THE man described as “a father figure” to a County Armagh baby boy has dramatically changed his plea and admitted murdering him just as a trial was to begin.

Sharyar Ali (34) of Westenra Terrace, Monaghan was due to go on trial earlier this year for the murder Hunter Patrick McGleenon in November 2019, but as this was to last up to seven weeks, it was abandoned due to Covid concerns at that time.

Re-scheduled to begin on Wednesday in Newry Crown Court, the jury was sworn in and ready to proceed when a defence barrister asked for Ali to be re-arraigned.

The charge was read out to which Ali replied with one word – “Guilty”.

Little Hunter was just 11 months old at the time of his death.

Mr Justice McFarland said this automatically brought a life sentence, and adjourned the case until 15 June when the minimum term Ali is to serve will be decided.

Victim impact statements are also to be obtained from Hunter’s family.

Ali has remained in custody since his arrest after a number of unsuccessful bail applications.

When first arrested Detective Sergeant James Brannigan explained Ali had been in a relationship with the child’s mother for around a year, residing with her in Keady, despite being married to a businesswoman in Manchester.

She owned a phone shop in Monaghan where he worked.

On the morning of 26 November 2019 an ambulance was called as Hunter wasn’t breathing.

He was taken to hospital but pronounced dead.

A post-mortem revealed a significant head injury deemed “non-accidental trauma.”

As Hunter was in Ali’s care since the previous evening, he was arrested.

During interview, he claimed the baby woke around 6am and at some point, fell onto a concrete floor striking his head. Ali claimed he gave the child CPR then placed him in a cold shower which “seemed to revive him”.

He put the child back in his cot, then returned to bed himself, sleeping until woken around 9.30am by a parcel delivery.

Ali claimed to have looked in on Hunter and saw his lips were blue.
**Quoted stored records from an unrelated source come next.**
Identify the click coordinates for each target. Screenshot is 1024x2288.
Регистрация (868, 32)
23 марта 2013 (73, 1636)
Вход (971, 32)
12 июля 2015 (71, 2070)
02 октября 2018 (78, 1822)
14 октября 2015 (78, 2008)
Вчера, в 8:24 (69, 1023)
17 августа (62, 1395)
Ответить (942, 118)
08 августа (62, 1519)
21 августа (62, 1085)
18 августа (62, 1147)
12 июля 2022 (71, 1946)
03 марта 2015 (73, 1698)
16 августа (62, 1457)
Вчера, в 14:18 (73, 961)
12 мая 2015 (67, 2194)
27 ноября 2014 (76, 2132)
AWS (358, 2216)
Hunter’s mother had spent the night keeping a bedside vigil with her grandmother, a short distance away.

Ali drove Hunter there, informing the mother he wasn’t breathing properly. She rushed out to the car and found the child “cold to the touch”.

Police enquiries established while Ali was in charge of Hunter, he had driven to a Dundalk casino remaining for over two hours, while the child was left alone in the car.

Later, he drove to Monaghan to collect post allegedly leaving Hunter alone in the house.

Throughout the course of multiple interviews Ali gave conflicting accounts of his movements.

Questions were also raised over his marriage, despite being in a relationship with Hunter’s mother for around a year.

During one unsuccessful bail application, defence lawyers contended Ali could be released to his wife’s address in Oldham, but when police checked this out it consisted of a flat above a shop, protected by a steel door.

No-one was present and the wife had not been seen there for eight months.

There were queries around whether Ali had taken part in a sham marriage “for immigration purposes” as it was disclosed he is facing deportation proceedings in the Republic of Ireland and did not have permission to remain in the UK.